Nah nowhere close to that and I am not even using hw offloading.
My new router has a 16 core 2Ghz processor that doubles the performance of the previous model that had a 32 core processor.
Nah nowhere close to that and I am not even using hw offloading.
My new router has a 16 core 2Ghz processor that doubles the performance of the previous model that had a 32 core processor.
which model are you at now ?
…holy **** thats a beast
Indeed, I am trying to make sure someone can compete or at least try to keep up with the vps crowd
home nodes!!
should I be worried about the kind of gear you’re going to put online with that thing ?
What kind of cycle length? I can see a big variance over a couple of minutes but I put that down to what nodes are doing.

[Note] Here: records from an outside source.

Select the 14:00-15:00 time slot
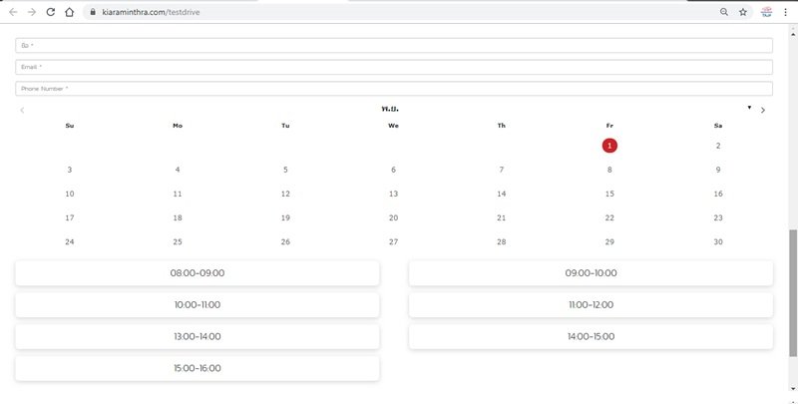The height and width of the screenshot is (404, 798). (x=591, y=336)
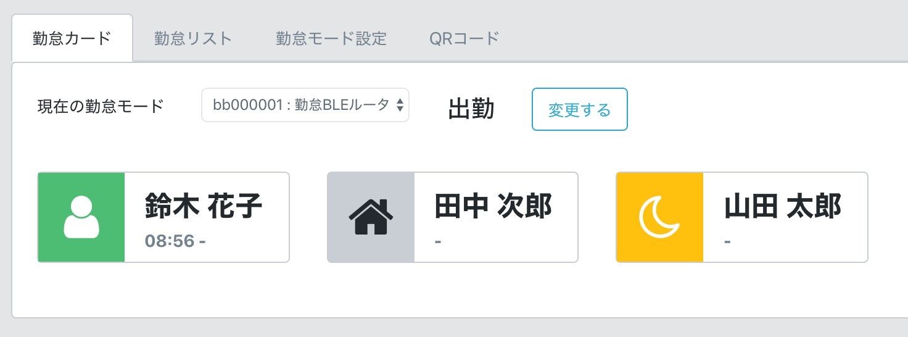908x337 pixels.
Task: Open the bb000001 勤怠BLEルータ dropdown
Action: pyautogui.click(x=305, y=105)
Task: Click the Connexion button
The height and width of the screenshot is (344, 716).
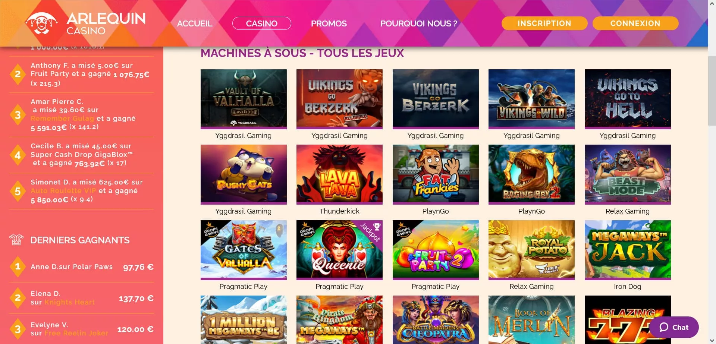Action: click(x=635, y=23)
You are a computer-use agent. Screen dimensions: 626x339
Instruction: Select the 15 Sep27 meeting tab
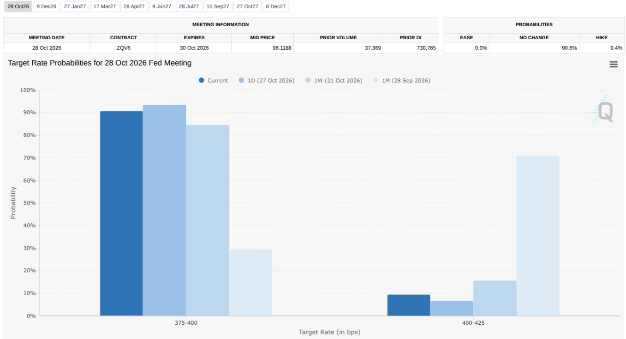218,6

Probably about that, I am not able to confirm it is resolved but I watched it for about 15 minutes before I had to leave and it seemed pretty stable.
I was going from ~600mbps to ~200Mbps like a fricken yo-yo.
It’s funny how we have had 18 years of talk about best servers for the SN and only 1 month and 4 days about routers and the only thing that’s relevant really today is the router.
On Linux the tc command can shape traffic at the source and make life a little less stressful for the router. See here for a start and please share your config if you find a good one. (Reducing those crazy bandwidth swings through traffic shaping needs to be balanced against node health…)
what metric should i be looking at to see if my router is overloaded.
am running 40 nodes.
internet connection is 750 / 100 Mbps.
router is an ASUS RT-AX58U running Asuswrt-Merlin
watching the action for a moment or 2 i see internet traffic rarely gets above 3 Mbps; RAM and CPU rarely above 50%
Most important is max sessions.
More connections require more RAM and more CPU. The 3 scale together.
In one word I would say latency increase. First you need to watch NAT table size conntrak_count vs conntrak_max, and maximize the max setting while not running of RAM on your router. Then upstream bandwidth utilization - you do not want to overwhelm your ISP with traffic, and CPU% must not hit 100%, or at least very sparingly.
(Servers have become so cheap that running hundreds or thousands of nodes is not a challenge.)
Update to my data point for Ubiquiti DM Pro (4GB RAM, 4 core CPU) and 200/200Mbps ISP: 500-600 nodes port-forwarded max under current network conditions.
The CPU is the weakest point but I have UniFi Protect running too (and quality of broadband service to my family to worry about; better err on the safe side;-)
@Josh what was the limit of the CCR that you are replacing?
Limit of connections?
The CCR2004 has a soft cap of around 1 million connections but it will dynamically adjust if there is available RAM.
CPU is ~75% @ 1000ish.
When the wife starts chasing you with a kitchen knife and the kids try to set you on fire ![]()
That’s a good early indicator
I just play dumb. Internet bad? Really! Seems to be working fine for me.
You could step it up and proactively gaslight them into thinking that they’re causing the issues.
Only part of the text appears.